Input records =
*-*-*

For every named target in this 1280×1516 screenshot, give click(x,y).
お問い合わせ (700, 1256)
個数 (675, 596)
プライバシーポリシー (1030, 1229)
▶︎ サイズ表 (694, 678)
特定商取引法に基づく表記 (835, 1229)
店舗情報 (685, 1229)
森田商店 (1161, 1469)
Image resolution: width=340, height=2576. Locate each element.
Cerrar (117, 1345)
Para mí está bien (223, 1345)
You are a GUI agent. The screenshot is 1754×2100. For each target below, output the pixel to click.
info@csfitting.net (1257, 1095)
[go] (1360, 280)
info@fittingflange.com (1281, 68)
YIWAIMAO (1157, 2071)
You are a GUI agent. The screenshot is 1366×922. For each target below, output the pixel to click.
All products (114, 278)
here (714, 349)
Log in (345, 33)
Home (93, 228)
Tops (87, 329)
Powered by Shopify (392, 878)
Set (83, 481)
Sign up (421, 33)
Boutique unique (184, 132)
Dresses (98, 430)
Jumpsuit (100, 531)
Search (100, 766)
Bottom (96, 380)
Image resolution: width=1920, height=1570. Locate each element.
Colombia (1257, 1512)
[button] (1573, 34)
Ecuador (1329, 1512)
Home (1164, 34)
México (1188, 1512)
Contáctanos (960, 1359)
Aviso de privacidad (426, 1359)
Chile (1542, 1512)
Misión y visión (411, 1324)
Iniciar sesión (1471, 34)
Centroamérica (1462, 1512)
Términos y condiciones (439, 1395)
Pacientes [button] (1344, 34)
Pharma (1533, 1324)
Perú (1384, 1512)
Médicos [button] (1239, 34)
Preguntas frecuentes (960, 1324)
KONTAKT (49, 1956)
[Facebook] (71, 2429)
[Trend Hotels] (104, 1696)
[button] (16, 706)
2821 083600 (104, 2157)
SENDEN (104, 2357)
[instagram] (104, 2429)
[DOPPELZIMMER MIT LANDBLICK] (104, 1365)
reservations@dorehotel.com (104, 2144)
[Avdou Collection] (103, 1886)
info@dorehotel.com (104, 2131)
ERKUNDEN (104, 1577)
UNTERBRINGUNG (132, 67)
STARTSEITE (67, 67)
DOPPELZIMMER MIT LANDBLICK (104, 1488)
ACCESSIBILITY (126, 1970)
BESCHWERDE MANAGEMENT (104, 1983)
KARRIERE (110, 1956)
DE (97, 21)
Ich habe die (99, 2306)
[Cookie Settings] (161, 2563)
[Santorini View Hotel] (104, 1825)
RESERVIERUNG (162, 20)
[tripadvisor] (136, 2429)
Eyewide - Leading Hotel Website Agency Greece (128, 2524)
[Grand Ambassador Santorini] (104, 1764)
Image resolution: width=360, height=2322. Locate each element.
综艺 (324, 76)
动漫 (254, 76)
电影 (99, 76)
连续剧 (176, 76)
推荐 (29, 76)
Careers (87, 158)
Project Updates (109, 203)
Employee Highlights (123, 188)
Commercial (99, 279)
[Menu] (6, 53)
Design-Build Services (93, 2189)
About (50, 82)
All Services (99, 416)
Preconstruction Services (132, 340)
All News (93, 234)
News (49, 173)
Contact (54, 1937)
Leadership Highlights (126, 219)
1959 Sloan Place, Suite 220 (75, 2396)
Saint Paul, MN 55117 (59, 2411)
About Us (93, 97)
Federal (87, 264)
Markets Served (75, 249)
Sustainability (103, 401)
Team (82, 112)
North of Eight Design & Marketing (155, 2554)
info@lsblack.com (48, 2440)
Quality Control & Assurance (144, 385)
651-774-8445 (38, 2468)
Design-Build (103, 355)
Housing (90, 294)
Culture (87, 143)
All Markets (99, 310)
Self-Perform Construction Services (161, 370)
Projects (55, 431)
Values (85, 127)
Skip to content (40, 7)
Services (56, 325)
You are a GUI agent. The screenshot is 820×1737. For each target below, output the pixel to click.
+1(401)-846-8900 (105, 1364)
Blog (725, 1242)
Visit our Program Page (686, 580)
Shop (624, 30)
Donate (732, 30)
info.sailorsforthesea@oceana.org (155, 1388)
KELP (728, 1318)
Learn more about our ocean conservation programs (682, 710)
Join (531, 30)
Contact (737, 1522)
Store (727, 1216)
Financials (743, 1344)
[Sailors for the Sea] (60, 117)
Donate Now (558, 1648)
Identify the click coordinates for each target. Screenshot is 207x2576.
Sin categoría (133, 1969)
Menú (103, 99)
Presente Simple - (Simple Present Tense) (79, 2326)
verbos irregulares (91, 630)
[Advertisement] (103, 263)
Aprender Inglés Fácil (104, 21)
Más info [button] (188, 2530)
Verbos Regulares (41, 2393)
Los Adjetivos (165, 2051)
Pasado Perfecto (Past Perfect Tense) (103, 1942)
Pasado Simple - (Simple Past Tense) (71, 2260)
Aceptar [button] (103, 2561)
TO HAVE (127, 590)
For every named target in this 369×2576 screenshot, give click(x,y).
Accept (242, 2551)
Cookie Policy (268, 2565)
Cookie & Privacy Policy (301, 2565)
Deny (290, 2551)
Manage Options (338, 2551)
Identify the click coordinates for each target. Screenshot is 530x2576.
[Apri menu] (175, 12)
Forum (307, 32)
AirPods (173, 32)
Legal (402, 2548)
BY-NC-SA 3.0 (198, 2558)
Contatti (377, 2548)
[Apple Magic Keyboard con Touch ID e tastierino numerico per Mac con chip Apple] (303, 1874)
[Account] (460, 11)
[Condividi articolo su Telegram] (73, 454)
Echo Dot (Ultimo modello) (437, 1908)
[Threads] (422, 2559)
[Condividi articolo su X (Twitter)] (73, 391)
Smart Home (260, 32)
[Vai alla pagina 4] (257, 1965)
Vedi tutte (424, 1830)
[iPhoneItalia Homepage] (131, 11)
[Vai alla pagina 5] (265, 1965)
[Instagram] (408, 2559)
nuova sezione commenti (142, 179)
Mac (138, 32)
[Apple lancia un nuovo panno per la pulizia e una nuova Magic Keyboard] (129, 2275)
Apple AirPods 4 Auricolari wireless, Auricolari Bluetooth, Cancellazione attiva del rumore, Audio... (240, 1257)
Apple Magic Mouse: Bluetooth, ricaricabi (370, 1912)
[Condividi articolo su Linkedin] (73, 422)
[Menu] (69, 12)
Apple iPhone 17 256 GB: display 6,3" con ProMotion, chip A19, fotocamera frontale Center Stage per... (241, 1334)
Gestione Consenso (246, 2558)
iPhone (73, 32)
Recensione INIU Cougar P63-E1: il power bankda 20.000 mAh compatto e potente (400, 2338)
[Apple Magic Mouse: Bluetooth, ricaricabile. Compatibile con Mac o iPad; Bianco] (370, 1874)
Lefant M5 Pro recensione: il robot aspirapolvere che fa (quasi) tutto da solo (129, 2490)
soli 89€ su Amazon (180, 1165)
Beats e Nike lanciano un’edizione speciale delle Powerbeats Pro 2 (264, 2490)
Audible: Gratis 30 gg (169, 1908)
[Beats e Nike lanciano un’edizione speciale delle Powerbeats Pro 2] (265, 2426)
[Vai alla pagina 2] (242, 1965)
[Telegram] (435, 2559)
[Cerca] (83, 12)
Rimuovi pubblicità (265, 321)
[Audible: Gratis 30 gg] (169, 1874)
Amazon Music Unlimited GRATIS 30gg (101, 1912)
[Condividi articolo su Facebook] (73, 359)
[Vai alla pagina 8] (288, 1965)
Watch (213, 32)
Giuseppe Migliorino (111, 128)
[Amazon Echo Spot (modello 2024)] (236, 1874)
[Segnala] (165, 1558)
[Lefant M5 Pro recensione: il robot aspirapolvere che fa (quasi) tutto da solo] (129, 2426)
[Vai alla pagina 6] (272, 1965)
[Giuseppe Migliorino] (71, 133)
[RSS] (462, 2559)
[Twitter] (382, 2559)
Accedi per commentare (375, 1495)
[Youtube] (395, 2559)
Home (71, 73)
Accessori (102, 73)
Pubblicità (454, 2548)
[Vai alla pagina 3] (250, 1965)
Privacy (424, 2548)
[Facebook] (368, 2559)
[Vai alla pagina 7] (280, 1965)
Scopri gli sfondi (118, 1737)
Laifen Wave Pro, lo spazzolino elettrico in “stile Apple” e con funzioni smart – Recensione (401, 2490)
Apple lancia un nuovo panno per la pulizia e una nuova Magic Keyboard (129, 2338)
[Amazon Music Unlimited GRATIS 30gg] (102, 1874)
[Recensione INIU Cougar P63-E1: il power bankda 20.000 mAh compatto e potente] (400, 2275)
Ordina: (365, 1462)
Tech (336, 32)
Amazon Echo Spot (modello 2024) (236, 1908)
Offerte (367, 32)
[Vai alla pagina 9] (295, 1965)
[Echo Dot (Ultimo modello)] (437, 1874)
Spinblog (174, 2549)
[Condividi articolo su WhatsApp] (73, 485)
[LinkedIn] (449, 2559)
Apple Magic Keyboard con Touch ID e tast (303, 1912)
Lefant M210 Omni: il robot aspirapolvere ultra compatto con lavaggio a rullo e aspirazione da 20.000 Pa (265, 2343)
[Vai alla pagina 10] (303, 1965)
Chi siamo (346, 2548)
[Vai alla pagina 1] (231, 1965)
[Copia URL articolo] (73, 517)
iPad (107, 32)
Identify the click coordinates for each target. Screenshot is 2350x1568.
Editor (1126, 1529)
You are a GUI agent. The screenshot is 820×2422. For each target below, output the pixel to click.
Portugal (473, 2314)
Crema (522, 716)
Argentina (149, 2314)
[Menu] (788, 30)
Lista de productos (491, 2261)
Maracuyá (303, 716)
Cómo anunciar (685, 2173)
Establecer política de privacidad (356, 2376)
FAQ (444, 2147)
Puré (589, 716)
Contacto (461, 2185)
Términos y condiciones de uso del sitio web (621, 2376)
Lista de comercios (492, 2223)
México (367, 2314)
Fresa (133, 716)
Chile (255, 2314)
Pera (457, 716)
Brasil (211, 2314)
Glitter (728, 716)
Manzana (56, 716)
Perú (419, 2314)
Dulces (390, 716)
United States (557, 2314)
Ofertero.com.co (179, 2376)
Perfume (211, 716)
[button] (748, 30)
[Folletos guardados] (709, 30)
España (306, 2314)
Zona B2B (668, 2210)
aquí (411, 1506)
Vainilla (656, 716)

*-*-*

To do = In the data above, find the line that contains "Menú (103, 99)" and the line that contains "Legal (402, 2548)". Repeat exactly those lines and every line between them, and only those.

Worked solution =
Menú (103, 99)
Presente Simple - (Simple Present Tense) (79, 2326)
verbos irregulares (91, 630)
[Advertisement] (103, 263)
Aprender Inglés Fácil (104, 21)
Más info [button] (188, 2530)
Verbos Regulares (41, 2393)
Los Adjetivos (165, 2051)
Pasado Perfecto (Past Perfect Tense) (103, 1942)
Pasado Simple - (Simple Past Tense) (71, 2260)
Aceptar [button] (103, 2561)
TO HAVE (127, 590)
For every named target in this 369×2576 screenshot, give click(x,y).
Accept (242, 2551)
Cookie Policy (268, 2565)
Cookie & Privacy Policy (301, 2565)
Deny (290, 2551)
Manage Options (338, 2551)
Identify the click coordinates for each target. Screenshot is 530x2576.
[Apri menu] (175, 12)
Forum (307, 32)
AirPods (173, 32)
Legal (402, 2548)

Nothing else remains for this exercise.